Equity allocations jumped to a five month high reading of 52% “overweight” while commodities allocation fell to one year low reading of net 26% “underweight”. The increased appetite for equities was led by Eurozone with a five month high allocation of net 26% overweight. In contrast, weightages on US and UK stocks came down to net 16% and 18% overweight, lowest readings in 2 years for the latter.
“Given the big rotations out of energy, materials and commodities, it is surprising that allocation to GEM equities actually increases to net 1% OW from neutral last month,” notes the survey finding.

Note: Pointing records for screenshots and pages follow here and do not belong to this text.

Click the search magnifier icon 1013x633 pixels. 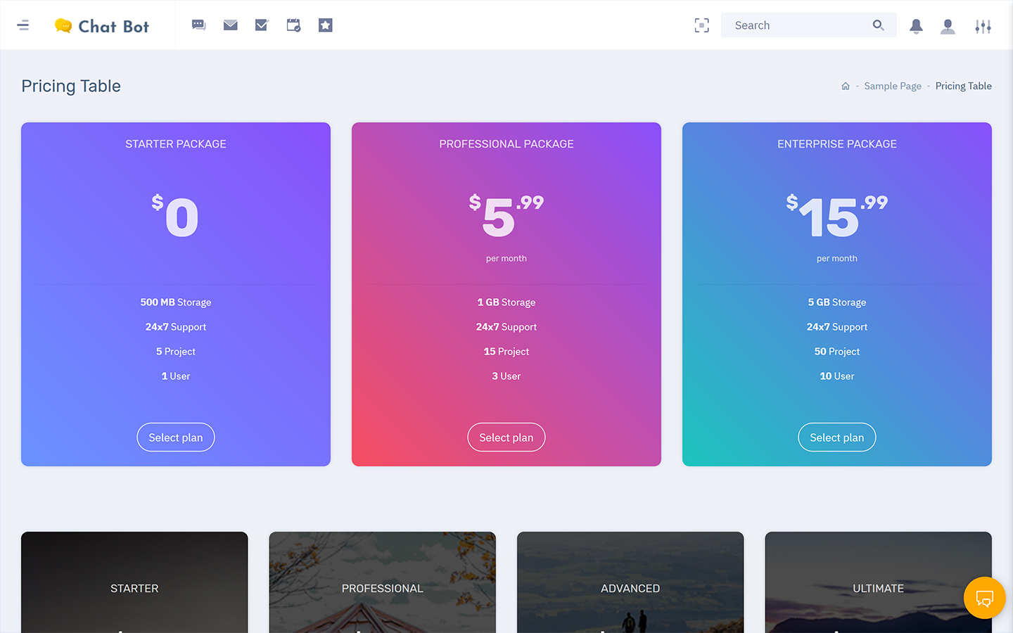click(x=878, y=25)
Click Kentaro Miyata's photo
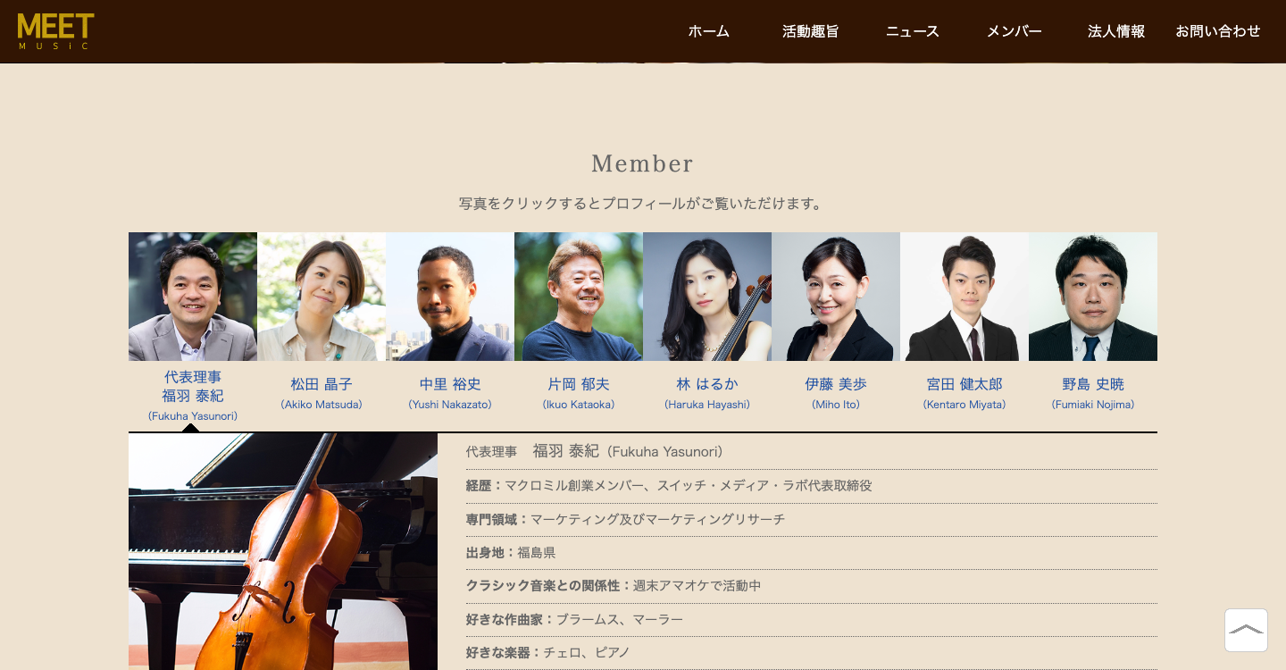This screenshot has width=1286, height=670. (965, 297)
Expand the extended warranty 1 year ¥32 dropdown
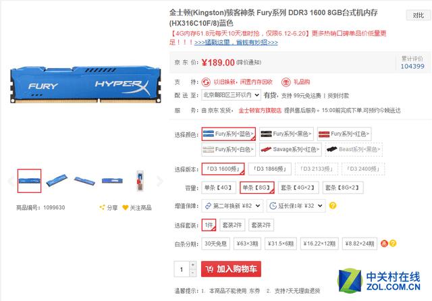 (x=296, y=206)
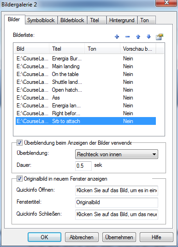Move selected picture down with arrow icon

[148, 37]
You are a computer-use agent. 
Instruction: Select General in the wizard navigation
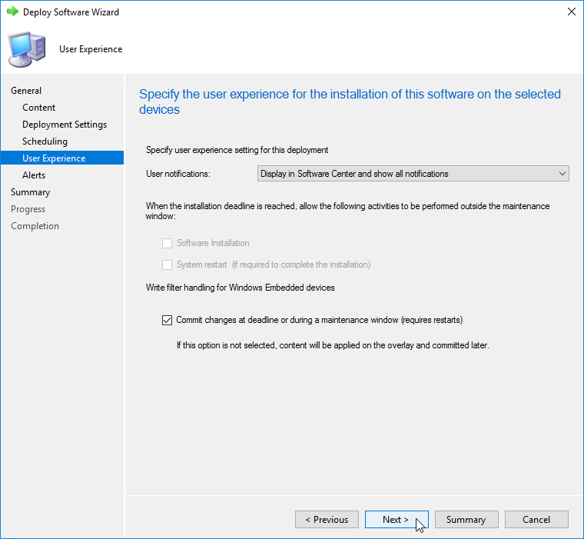(x=26, y=91)
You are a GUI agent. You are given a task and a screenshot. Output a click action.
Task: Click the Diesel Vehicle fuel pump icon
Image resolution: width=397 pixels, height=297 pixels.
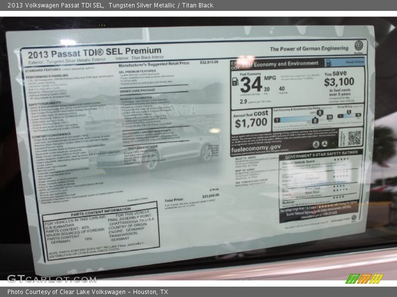[x=329, y=62]
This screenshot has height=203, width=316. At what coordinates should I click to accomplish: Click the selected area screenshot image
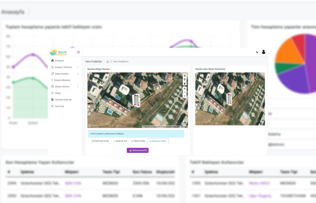[230, 99]
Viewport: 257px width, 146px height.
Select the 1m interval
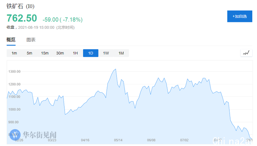tap(14, 53)
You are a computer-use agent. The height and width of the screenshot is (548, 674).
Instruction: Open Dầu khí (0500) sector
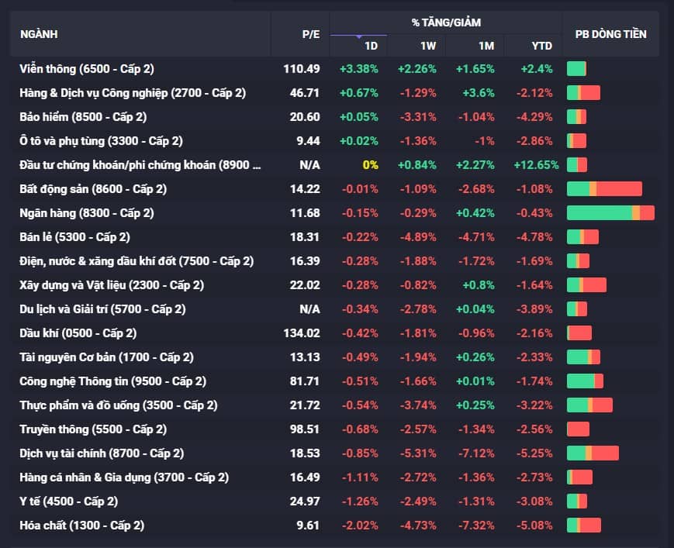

India appeared as the most preferred country amongst both, EM and Asia Pacific investors with a highest positioning (z-score relative to history) in the respective group. Taiwan, China, Indonesia and Phillipines are some of the other preferred countries while both Russia and Hong Kong emerged as the most unfavoured trades.
67% identified equities as the best performing asset class for 2015, followed by currencies & commodities (22%), government bonds (4%) and corporate bonds (2%).
As 63% of the fund managers expected quantitative easing from ECB to come as soon as first quarter of 2015, risk off across the board barred Eurozone stocks. More investors (41%) now think that the first FED rate hike will happen in second quarter of 2015 compared to expectations of a third quarter hike in the last month.
“Long Europe” strategy appear as a consensus amongst the European fund managers with bet 26% overweight on regional equities compared to 8% in the previous month. Europe is the most favoured region in 2015.
214 panellists with US$604 billion of assets under management participated in the global and regional polls from December 5 December 11, 2014.